Lo svezzamento è uno dei momenti più importanti della vita del bambino poiché l’inserimento corretto degli alimenti gli permetterà nel corso degli anni successivi di evitare problemi legati all’obesità ma anche a carenze nutrizionali. Ci sono ad esempio alcuni errori che bisogna evitare di fare ma soprattutto è importantissimo chiedere consiglio al proprio pediatra sui tempi e i modi dello svezzamento del neonato.

Una volta raggiunto il sesto mese circa, la mamma secondo le preferenze alimentari della famiglia ma soprattutto secondo i gusti del bambino può cominciare ad introdurre, come suggerisce il Ministero della Salutevegetali cotti e tritati (ad esempio patate e carote), banana, pera o mela grattugiata, crema di riso nel latte.

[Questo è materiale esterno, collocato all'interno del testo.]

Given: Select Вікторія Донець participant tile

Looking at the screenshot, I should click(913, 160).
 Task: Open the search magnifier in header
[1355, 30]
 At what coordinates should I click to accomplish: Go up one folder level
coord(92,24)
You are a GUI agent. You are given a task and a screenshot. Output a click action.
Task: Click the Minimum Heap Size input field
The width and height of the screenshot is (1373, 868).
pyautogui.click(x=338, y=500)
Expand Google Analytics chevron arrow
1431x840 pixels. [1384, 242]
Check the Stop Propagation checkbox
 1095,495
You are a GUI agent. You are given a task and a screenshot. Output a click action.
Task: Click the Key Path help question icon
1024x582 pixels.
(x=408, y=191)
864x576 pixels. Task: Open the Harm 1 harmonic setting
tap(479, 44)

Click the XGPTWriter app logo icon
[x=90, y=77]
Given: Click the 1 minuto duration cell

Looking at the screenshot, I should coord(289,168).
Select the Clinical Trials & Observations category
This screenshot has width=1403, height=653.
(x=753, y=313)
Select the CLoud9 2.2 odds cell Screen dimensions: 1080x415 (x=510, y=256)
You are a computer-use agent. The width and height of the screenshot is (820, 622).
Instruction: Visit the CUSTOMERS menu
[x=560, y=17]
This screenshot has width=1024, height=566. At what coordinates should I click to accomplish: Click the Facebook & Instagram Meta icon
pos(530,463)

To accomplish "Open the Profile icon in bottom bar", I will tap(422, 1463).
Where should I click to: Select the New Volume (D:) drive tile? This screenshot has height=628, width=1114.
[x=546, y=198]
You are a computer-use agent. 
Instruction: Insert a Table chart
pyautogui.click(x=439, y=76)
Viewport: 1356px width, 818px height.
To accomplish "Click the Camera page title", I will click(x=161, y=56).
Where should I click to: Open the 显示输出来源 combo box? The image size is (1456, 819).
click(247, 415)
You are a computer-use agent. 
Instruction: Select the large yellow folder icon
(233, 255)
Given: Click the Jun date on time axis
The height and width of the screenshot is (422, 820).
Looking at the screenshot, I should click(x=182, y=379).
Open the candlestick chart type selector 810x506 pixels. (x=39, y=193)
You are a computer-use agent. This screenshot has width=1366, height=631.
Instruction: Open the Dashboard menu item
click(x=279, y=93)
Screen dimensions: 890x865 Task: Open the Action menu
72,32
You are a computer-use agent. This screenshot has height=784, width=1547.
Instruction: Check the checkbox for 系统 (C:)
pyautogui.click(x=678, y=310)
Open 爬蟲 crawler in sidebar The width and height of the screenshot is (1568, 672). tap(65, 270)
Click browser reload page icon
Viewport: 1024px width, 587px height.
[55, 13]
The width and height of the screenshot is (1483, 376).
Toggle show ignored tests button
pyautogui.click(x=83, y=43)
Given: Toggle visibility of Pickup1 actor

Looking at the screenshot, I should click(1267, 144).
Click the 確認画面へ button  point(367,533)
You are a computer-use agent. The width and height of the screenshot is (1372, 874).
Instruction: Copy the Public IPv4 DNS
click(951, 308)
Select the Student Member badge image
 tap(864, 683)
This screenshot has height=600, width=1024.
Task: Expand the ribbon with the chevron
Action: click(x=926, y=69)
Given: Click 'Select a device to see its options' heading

Solo successivamente si potranno aggiungere carboidrati come riso, mais, porridge, akamu, tapioca, yucca e proteine come montone, agnello, pollo, manzo, pesce capretto, maiale. Il suggerimento è sempre quello di non esagerare con l’apporto proteico durante lo svezzamento.

E’ invece importante che a questi alimenti da introdurre non si aggiungano condimenti come lo zucchero che può favorire le carie, ma anche il sale e il miele. Non bisogna invece dimenticare alimenti ricchi di grassi come lo yogurt, importanti per lo sviluppo del cervello. E’ bene inoltre evitare, come suggerisce la Società Italiana Pediatria, il formaggio grattugiato nelle pappe fino a un anno, di superare i 20 gr di carne o formaggio e i 30 gr di prosciutto.